The Museum of Advantageous Arts, Boston (MFA) has picked its new director, Pierre Terjanian. He’ll step as much as the function on 1 July, having served as chief of curatorial affairs and conservation since January 2024. Terjanian succeeds outgoing director Matthew Teitelbaum, who’s retiring this summer season after ten years main the MFA—the 83rd-most-visited artwork museum on the earth and ninth-most-visited within the US, in response to The Artwork Newspaper’s most up-to-date attendance-figure survey.
“It’s really an honour to move the management of this nice establishment to Pierre—an inspiring colleague who believes strongly within the function of artwork and museums, and the significance of tradition and group,” Teitelbaum mentioned in an announcement. “His dedication to the curatorial subject, and throughout museum capabilities, is deeply knowledgeable by his unwavering dedication to inquiry, technique and dealing with others to handle the essential points dealing with public establishments as we speak.”
Terjanian—a local of Strasbourg, France—has labored for nearly three many years at US museums, together with as a curator of arms and armour first on the Philadelphia Museum of Artwork after which at New York’s Metropolitan Museum of Artwork.
Throughout his ten years on the Met, Terjanian organised exhibitions just like the formidable 2019 who The Final Knight: The Artwork, Armour and Ambition of Maximilian I, with 180 objects borrowed from establishments worldwide. He additionally co-chaired the Met’s reopening taskforce through the Covid-19 pandemic, raised $100m in funds and artistic endeavors for the museum and secured a serious reward of 91 objects of European arms and armour from the collector Ronald S. Lauder. (Lauder, an inheritor to the Estée Lauder cosmetics fortune and the founding father of New York’s Neue Galerie, is allegedly the one that satisfied US President Donald Trump to attempt to purchase Greenland.)
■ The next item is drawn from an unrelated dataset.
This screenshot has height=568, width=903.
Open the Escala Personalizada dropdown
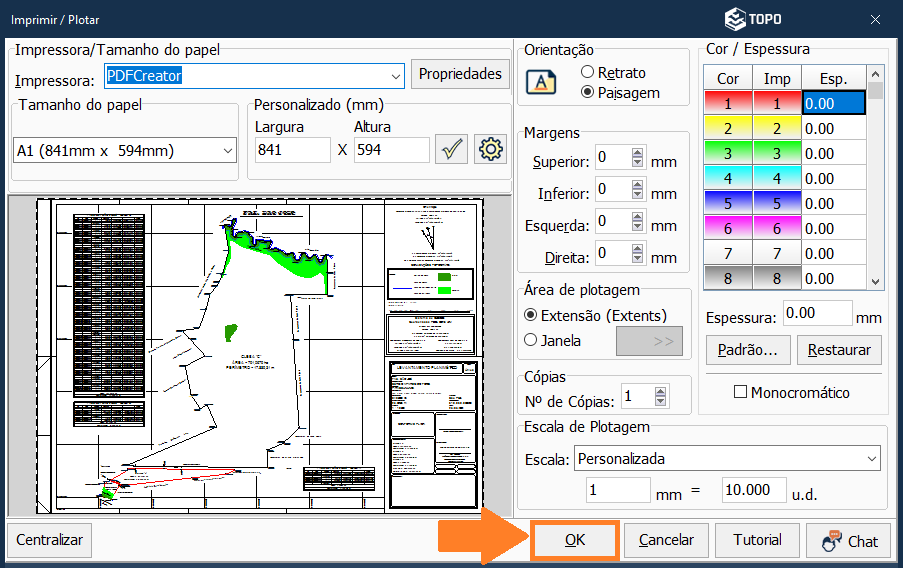(870, 459)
Terjanian received the 2024 Marica Vilcek Prize in Artwork Historical past and, earlier this yr, was named a Chevalier de l’Ordre des Arts et de Lettres by the French authorities.
“We stay in a time when cultural establishments have a chief alternative to exhibit the optimistic distinction they’ll make within the lives of people—and in society,” Terjanian mentioned in an announcement. “I’m excited to tackle this work, and I consider even better affect will come within the type of partnerships in and past Boston.”